ALBUQUERQUE, N.M. — Residents at Joy Junction’s transitional living complex are staying cooler this summer, thanks to a $4,300 grant the shelter used to buy new windows and air-conditioning units.
The nonprofit organization provides shelter, food and clothing for the area’s homeless population.
Jeremy Reynalds, founder and CEO, said the grant from Public Service Company of New Mexico has lowered the monthly energy usage for the 26 apartments in the complex on Joy Junction’s 52-acre property off Second Street in the South Valley.
Jennifer Munsey, chief operating officer for Joy Junction, said the transitional units are for clients who have completed a 12-step rehab program and their families. The transitional living apartments were once part of an old hotel that was donated to Joy Junction. Each unit, Munsey said, had swamp coolers, which don’t always cool well in humid weather.
“And the windows were very old,” she said. “All the wind and cold would just go through them. They didn’t provide good insulation.”
Each apartment received two small energy-efficient units to provide cooling.

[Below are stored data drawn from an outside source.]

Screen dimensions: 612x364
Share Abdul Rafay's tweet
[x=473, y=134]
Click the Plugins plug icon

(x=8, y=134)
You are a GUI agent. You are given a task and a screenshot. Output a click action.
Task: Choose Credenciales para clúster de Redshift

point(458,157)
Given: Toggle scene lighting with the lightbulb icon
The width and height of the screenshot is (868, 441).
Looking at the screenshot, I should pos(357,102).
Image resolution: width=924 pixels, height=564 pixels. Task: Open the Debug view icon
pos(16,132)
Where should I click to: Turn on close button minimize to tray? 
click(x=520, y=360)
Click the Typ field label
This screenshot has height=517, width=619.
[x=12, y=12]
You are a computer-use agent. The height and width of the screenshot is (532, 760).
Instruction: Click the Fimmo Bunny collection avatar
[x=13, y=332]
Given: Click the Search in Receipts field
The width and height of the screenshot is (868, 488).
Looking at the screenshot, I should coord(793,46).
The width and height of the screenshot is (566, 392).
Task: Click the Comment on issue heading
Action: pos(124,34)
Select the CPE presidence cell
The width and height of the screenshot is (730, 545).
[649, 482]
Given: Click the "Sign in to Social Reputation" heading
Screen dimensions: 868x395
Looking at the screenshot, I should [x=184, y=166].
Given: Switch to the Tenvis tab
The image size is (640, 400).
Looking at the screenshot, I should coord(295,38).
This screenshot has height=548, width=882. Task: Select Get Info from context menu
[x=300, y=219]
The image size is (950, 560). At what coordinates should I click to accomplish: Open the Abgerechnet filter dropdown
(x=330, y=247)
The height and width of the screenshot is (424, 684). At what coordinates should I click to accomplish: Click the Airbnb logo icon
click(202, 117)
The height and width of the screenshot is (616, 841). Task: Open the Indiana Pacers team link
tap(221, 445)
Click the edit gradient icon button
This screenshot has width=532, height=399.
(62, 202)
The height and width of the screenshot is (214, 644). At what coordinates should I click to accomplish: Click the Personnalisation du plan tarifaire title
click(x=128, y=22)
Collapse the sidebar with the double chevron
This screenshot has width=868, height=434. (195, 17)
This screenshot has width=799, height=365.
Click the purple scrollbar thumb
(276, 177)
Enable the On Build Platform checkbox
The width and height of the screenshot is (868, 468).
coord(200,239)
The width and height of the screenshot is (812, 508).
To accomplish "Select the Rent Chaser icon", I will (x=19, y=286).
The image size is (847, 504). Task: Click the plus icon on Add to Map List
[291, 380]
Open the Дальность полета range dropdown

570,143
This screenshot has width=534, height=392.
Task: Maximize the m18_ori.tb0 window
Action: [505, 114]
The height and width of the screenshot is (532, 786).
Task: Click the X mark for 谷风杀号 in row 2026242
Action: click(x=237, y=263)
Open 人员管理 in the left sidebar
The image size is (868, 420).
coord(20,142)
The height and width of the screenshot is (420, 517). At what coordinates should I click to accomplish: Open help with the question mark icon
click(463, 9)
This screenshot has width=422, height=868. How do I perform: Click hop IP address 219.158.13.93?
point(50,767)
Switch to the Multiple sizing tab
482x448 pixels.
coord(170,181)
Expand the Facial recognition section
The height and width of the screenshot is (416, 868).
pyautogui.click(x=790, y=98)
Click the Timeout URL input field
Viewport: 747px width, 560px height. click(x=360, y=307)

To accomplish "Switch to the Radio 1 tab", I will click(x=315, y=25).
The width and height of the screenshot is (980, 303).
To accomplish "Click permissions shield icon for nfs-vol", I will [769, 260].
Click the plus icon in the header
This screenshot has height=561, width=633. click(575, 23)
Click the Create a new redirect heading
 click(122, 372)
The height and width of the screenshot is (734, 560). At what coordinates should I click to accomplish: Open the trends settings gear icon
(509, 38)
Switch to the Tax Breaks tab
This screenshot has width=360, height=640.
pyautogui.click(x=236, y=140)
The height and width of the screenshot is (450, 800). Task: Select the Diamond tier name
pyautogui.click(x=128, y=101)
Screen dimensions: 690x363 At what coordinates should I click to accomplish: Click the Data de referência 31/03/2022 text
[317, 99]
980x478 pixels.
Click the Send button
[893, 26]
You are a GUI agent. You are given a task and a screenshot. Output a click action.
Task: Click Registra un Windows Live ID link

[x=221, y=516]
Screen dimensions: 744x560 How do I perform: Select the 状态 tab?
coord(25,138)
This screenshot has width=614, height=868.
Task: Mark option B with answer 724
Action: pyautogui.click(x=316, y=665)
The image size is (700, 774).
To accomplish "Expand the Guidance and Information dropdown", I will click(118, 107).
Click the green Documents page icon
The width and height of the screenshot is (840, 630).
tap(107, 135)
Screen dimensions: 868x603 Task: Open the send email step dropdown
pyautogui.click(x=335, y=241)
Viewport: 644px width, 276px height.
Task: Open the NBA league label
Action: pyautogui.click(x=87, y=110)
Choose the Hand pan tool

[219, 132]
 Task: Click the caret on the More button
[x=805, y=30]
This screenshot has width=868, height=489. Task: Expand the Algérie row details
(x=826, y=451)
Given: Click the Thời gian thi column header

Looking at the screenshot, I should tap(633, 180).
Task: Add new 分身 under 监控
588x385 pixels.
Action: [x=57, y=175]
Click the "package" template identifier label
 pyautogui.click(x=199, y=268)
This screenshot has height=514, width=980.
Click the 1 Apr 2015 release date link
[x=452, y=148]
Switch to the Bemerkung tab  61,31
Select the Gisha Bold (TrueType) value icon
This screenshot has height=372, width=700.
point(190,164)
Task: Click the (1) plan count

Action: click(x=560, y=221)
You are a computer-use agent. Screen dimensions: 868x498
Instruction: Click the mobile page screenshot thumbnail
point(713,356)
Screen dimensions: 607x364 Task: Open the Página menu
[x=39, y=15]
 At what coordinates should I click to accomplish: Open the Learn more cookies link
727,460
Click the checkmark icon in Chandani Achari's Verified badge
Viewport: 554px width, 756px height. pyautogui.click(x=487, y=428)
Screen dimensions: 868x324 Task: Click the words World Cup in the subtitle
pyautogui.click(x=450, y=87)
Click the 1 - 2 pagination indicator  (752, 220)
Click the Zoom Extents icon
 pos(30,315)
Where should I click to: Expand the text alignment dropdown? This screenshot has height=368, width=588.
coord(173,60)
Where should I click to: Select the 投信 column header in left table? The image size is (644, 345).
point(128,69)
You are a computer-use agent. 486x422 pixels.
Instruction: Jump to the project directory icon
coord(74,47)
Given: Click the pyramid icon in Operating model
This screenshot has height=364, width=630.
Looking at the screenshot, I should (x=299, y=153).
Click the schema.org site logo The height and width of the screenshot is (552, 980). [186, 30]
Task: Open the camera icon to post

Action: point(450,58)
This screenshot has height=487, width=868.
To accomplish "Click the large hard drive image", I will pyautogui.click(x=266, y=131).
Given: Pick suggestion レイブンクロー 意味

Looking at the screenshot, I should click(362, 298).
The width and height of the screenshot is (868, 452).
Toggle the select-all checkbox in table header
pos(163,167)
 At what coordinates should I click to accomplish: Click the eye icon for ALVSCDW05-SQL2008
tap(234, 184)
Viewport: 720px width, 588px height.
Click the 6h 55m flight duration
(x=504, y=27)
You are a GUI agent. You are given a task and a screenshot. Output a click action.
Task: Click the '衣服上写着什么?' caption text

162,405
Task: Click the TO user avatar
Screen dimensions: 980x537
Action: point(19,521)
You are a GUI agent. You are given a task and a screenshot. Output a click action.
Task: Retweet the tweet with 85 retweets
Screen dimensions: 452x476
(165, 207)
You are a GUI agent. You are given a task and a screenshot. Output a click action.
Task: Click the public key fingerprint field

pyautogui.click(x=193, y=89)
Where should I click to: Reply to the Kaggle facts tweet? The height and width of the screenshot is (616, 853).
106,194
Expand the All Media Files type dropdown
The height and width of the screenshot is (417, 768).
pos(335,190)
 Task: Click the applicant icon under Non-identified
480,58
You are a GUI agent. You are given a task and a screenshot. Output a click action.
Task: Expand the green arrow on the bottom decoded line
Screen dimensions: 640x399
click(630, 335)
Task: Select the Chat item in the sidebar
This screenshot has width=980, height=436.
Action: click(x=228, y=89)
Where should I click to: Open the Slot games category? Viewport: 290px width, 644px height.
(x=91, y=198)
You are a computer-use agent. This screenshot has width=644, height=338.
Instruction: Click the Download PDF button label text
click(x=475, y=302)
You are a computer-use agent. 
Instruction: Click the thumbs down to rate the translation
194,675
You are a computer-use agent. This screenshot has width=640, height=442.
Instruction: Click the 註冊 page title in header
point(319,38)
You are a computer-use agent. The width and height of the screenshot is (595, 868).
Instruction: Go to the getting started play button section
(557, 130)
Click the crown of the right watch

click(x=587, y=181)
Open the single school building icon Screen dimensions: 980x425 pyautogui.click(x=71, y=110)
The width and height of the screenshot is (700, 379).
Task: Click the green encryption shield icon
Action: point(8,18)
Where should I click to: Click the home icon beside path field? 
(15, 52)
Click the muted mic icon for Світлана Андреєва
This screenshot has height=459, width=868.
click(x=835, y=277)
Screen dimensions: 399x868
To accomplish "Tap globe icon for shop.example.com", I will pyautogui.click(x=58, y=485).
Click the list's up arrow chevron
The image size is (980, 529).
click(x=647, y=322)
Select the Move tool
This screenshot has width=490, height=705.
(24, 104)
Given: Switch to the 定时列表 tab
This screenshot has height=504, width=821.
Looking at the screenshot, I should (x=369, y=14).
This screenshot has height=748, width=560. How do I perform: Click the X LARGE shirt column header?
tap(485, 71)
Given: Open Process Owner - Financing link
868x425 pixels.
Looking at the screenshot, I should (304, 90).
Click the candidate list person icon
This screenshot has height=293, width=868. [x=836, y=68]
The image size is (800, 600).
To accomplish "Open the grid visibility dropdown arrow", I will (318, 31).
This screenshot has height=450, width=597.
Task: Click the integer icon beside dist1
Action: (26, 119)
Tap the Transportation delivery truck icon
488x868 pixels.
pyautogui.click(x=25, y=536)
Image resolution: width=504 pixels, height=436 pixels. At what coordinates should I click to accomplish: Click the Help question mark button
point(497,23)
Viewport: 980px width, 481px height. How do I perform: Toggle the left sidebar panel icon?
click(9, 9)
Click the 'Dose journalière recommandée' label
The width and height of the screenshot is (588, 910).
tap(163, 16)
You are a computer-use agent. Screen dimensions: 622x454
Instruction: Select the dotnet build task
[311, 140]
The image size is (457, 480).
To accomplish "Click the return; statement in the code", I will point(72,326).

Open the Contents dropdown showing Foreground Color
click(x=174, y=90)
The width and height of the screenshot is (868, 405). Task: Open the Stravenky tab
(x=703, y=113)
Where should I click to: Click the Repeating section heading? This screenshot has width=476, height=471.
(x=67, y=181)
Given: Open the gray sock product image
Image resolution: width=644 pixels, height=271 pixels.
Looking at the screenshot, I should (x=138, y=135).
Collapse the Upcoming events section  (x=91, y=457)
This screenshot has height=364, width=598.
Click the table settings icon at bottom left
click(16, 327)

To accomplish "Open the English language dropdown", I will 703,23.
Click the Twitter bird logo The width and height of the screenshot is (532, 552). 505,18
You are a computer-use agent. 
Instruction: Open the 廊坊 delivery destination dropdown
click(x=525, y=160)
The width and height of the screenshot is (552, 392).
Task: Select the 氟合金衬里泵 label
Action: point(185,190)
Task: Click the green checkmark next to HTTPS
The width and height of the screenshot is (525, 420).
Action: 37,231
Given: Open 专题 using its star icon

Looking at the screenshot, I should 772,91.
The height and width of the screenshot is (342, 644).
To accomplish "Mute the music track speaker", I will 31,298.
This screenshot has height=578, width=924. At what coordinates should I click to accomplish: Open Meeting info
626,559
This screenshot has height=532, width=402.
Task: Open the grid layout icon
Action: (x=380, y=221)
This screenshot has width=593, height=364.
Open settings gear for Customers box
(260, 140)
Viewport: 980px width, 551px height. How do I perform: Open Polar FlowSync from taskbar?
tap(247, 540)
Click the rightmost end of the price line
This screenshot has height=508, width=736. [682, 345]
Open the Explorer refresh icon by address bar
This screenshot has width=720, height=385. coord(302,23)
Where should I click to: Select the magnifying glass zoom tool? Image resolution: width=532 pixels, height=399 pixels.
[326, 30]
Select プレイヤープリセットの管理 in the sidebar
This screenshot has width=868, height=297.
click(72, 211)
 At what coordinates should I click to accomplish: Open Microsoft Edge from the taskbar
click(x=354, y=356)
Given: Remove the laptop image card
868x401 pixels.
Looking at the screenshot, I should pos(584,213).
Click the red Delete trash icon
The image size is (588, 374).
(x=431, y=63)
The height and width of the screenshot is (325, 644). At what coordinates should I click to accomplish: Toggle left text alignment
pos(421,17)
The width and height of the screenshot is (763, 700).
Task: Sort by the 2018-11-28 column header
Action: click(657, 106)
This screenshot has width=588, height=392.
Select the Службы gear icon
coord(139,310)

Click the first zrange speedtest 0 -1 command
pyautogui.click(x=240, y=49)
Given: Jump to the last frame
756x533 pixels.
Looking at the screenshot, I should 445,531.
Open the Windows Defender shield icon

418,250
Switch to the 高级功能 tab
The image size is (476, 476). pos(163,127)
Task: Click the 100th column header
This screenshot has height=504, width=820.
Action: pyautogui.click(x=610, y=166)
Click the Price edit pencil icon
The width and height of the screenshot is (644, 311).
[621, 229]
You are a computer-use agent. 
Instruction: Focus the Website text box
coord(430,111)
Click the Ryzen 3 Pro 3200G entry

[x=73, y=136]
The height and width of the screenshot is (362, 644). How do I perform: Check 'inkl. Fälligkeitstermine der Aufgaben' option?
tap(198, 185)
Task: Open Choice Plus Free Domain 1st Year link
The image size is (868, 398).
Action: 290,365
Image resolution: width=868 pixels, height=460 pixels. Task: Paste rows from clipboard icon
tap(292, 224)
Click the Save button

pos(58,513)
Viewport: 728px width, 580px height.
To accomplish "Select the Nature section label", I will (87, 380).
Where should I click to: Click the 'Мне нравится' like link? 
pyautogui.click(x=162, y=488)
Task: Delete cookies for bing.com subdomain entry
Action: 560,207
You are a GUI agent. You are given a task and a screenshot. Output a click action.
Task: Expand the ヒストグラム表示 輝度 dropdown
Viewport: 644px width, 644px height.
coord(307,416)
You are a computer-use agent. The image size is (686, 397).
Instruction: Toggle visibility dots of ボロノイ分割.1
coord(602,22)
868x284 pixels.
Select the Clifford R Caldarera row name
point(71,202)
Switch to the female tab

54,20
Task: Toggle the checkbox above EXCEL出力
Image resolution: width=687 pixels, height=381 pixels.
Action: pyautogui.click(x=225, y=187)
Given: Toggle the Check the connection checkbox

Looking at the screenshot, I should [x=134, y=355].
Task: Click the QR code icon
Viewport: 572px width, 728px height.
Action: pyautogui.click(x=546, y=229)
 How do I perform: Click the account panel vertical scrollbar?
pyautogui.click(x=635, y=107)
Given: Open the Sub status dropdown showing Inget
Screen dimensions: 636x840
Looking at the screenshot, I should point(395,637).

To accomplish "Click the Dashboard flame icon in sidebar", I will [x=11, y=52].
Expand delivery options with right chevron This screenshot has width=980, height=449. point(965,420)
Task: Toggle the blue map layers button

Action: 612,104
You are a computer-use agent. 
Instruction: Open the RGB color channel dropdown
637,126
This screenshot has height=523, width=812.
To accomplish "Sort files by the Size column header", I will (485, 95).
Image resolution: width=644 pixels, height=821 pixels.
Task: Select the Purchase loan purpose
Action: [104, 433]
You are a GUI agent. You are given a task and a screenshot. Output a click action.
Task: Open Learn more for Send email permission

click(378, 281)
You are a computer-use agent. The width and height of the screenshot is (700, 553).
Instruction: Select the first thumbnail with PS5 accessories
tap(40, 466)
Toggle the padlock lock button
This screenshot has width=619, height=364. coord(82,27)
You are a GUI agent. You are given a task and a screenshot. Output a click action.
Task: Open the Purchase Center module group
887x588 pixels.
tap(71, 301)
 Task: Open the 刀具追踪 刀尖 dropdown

According to a news release from Joy Junction, the shelter has seen savings in that building since the air-conditioning units and windows were installed last July. Reynalds said the organization did an analysis from July through October 2011 when the units were at their highest use and compared it with the same months in 2010. Reynalds said Joy Junction saved $270 and saw a 12 percent decrease in usage.
The award was part of PNM Resource Foundation’s “Reduce Your Use” grant program for nonprofit organizations. They must use the money for energy-reducing projects, such as new appliances, building upgrades, education that encourages public participation and awareness, or as in the case of Joy Junction, installing new equipment. The foundation is supported by donations, not customer funds.